But higher financing costs more than offset this decrease, resulting in a deep decline in home affordability across the Eurozone. At the same time, escalating inflation and lagging wage growth are also eating into purchasing power. Looking at a typical 20-year mortgage, we find that the median household lost 13% of purchasing power in France, 10% in the Netherlands, 15% in Spain and Germany, 14% in Belgium and up to 17% in Italy.

Considering the change in housing prices, in order to restore the supply-demand balance from 2022, residential house prices need to decline by -16% in France, -18% in Italy, close to -19% in Belgium, -10% in the Netherlands and about -8% in Germany.

Despite the uncertain outlook for Eurozone housing prices, the research does not expect consumers to fully recover purchasing-power losses – and the full transmission from market interest rates to mortgage rates is also still in the making.
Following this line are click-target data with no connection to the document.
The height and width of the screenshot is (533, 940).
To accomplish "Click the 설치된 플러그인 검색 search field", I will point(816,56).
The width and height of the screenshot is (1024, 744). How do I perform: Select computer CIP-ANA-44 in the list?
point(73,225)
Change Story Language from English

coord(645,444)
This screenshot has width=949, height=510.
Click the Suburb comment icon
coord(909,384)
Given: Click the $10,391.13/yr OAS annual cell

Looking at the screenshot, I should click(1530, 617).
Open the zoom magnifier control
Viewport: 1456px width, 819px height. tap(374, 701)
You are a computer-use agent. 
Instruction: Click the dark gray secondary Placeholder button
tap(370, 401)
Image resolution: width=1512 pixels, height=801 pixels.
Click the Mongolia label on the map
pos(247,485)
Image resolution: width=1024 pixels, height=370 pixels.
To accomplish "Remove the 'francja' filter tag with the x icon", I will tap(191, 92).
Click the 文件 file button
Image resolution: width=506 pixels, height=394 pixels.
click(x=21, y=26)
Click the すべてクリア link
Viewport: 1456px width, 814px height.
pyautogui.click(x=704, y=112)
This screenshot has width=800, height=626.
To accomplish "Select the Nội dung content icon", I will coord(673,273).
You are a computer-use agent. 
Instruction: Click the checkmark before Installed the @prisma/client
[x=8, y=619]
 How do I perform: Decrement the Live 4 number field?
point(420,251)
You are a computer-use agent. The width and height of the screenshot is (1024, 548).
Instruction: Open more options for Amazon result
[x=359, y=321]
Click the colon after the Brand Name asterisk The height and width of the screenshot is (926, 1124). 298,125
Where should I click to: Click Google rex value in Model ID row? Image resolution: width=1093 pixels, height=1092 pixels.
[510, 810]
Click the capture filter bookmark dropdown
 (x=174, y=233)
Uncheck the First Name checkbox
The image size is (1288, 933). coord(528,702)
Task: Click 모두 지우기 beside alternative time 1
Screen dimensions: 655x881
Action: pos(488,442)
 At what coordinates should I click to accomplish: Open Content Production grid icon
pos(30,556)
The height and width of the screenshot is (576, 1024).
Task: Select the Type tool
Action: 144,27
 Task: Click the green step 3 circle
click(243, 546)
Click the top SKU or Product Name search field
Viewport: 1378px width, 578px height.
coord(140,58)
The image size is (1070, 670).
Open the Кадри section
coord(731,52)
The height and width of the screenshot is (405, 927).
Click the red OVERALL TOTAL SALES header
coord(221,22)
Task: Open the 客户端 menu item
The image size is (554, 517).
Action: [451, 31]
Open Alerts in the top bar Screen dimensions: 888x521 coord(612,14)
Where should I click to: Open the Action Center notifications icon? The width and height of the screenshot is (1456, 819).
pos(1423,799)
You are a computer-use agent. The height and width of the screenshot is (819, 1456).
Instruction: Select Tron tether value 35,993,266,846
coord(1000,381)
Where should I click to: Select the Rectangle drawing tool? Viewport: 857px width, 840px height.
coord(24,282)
In 2024, wage-growth expectations (between +4% and +5% in 2023, and +3% and +4% in 2024 for the major economies) will recover only partially in real terms, and the expected home-price correction will fall short from the breakeven figures mentioned above in most countries, the report says.

Moreover, the fact that fixed-rate mortgages became more popular across almost all the countries has prevented a full pass-through to mortgage rates. But this will come as many mortgage rates are fixed for only a specific period of time. As such, Allianz Trade expects home-affordability losses to range between 5% and 12% by 2024.